## Work required
Search the data for the word "computer" and copy every line where it occurs.

## Task input
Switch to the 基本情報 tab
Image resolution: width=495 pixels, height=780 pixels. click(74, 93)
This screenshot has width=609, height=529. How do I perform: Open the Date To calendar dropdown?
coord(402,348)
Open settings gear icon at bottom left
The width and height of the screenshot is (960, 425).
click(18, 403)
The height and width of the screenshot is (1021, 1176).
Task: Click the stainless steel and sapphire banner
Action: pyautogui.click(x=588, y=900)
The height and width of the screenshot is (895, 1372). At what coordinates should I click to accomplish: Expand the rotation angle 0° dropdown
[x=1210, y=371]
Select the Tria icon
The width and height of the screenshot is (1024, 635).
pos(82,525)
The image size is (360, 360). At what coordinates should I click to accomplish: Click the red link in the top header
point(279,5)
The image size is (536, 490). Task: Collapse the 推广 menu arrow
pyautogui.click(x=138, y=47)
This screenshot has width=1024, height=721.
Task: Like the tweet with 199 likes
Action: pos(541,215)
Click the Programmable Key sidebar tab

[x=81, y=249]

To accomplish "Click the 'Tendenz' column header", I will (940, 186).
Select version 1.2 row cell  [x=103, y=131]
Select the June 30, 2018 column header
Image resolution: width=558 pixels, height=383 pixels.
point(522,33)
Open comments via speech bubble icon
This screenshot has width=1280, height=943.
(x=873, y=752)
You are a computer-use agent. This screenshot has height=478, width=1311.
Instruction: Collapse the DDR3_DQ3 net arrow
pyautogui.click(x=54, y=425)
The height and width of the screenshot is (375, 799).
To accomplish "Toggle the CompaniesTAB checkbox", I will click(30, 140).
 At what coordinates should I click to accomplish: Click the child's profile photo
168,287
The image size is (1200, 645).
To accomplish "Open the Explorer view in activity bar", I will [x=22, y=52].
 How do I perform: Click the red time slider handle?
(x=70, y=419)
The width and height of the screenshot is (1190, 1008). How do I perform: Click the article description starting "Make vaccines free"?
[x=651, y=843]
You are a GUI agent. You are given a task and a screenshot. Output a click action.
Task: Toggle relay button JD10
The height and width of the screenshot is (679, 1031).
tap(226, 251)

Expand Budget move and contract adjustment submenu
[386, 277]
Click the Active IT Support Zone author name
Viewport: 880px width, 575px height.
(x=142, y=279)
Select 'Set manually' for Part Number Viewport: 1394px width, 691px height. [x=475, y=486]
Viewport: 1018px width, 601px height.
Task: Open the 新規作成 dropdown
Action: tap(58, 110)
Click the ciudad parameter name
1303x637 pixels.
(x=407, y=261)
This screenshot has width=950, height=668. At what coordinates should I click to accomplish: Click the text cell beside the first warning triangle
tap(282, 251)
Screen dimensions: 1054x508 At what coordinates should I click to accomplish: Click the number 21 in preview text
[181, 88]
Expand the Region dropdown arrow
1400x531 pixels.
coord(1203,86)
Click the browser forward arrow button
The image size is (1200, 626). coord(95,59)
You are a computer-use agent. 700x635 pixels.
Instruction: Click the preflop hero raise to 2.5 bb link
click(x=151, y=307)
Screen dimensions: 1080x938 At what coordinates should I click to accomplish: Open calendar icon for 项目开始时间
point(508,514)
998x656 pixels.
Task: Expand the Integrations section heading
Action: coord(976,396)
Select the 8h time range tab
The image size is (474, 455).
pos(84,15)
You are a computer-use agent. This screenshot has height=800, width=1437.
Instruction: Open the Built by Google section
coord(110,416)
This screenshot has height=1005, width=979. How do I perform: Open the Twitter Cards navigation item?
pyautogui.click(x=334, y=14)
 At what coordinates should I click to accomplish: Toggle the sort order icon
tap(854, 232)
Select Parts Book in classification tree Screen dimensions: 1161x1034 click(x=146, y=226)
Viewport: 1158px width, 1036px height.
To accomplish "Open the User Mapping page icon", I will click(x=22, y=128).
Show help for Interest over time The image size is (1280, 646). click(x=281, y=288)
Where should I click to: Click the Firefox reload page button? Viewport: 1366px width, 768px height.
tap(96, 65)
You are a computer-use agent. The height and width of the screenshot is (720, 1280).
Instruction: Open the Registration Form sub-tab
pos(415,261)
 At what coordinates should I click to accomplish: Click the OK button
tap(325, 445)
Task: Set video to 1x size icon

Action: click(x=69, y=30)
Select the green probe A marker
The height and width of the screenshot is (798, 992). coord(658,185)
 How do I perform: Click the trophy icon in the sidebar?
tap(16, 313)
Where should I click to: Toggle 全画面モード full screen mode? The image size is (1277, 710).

## Task output
You are a computer-use agent. This screenshot has height=478, width=1311.
You are a computer-use agent. 700x635 pixels.
You are a computer-use agent. This screenshot has height=800, width=1437.
You are a computer-use agent. The height and width of the screenshot is (720, 1280).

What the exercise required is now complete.